Beginning at the line containing "Redakce a kontakty (125, 2048)" and continuing to the end of the records below, give each line again exactly as it stands, and only those lines.

Data to examine:
------------------------------------------------------------------------

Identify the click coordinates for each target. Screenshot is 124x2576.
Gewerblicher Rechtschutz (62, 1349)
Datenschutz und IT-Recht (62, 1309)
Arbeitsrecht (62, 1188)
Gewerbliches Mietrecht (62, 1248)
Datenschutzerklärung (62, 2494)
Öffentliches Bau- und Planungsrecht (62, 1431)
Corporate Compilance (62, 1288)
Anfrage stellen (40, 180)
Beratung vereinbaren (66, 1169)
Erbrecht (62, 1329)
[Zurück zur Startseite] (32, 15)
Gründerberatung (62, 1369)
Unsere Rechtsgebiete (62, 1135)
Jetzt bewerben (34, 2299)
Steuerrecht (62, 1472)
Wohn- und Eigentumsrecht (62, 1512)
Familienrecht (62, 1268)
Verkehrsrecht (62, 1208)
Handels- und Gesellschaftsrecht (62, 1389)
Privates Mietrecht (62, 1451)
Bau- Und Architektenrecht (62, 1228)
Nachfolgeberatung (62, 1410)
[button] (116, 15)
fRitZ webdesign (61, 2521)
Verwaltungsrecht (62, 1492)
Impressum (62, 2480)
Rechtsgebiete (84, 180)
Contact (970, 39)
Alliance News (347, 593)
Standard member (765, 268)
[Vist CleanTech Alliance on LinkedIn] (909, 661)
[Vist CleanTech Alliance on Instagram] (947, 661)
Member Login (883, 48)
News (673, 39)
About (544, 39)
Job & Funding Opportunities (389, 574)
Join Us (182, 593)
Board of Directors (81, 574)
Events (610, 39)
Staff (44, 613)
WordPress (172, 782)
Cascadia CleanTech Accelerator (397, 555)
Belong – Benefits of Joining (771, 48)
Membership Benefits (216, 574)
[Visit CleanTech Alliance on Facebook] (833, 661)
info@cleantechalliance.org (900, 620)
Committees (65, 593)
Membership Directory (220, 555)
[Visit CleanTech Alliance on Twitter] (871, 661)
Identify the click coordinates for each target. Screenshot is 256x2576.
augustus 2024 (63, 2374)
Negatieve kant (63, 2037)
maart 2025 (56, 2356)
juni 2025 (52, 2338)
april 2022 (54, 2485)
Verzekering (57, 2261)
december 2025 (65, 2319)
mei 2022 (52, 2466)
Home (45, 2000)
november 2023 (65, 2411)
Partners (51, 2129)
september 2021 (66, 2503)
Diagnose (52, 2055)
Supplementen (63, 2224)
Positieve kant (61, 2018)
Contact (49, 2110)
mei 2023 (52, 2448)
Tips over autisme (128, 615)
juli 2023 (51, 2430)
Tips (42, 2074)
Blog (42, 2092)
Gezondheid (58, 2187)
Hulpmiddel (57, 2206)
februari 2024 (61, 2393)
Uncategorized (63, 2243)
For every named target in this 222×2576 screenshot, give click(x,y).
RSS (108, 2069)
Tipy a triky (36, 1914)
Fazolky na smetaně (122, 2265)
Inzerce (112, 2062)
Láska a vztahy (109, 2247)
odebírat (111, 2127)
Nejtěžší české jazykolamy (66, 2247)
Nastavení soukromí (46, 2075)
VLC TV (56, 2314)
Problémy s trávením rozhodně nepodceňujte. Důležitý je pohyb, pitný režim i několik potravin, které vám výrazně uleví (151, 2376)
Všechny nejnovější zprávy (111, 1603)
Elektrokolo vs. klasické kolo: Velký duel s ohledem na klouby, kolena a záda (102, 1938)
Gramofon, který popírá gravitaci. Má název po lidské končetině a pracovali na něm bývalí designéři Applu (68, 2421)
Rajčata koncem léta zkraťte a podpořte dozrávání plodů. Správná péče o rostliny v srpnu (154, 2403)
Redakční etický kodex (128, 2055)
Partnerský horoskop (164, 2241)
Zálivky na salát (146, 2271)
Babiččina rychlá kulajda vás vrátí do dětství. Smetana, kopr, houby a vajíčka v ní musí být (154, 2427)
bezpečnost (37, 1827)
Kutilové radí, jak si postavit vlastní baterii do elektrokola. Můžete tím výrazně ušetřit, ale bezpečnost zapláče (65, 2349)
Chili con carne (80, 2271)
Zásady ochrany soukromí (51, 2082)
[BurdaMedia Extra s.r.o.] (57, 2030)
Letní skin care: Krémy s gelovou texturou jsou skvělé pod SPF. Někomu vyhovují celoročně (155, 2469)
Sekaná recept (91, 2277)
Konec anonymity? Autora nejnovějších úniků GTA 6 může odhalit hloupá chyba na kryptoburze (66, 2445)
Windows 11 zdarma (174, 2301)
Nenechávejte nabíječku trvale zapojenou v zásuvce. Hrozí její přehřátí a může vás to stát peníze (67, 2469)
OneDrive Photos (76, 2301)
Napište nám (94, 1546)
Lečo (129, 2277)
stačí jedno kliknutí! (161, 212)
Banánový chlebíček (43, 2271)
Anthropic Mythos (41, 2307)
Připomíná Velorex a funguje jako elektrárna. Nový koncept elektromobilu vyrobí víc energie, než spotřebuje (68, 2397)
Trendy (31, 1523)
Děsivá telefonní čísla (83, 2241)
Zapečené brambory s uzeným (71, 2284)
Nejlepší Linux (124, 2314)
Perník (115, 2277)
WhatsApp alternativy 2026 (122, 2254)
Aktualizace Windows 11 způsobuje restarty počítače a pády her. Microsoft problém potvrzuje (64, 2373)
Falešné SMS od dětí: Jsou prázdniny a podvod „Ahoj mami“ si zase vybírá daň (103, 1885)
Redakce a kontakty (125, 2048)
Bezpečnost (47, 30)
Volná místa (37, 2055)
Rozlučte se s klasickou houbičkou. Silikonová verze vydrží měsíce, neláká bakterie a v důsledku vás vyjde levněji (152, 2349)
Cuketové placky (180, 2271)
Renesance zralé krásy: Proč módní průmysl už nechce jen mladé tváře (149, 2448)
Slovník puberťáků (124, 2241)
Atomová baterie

------------------------------------------------------------------------

Answer to this task:
Redakce a kontakty (125, 2048)
Bezpečnost (47, 30)
Volná místa (37, 2055)
Rozlučte se s klasickou houbičkou. Silikonová verze vydrží měsíce, neláká bakterie a v důsledku vás vyjde levněji (152, 2349)
Cuketové placky (180, 2271)
Renesance zralé krásy: Proč módní průmysl už nechce jen mladé tváře (149, 2448)
Slovník puberťáků (124, 2241)
Atomová baterie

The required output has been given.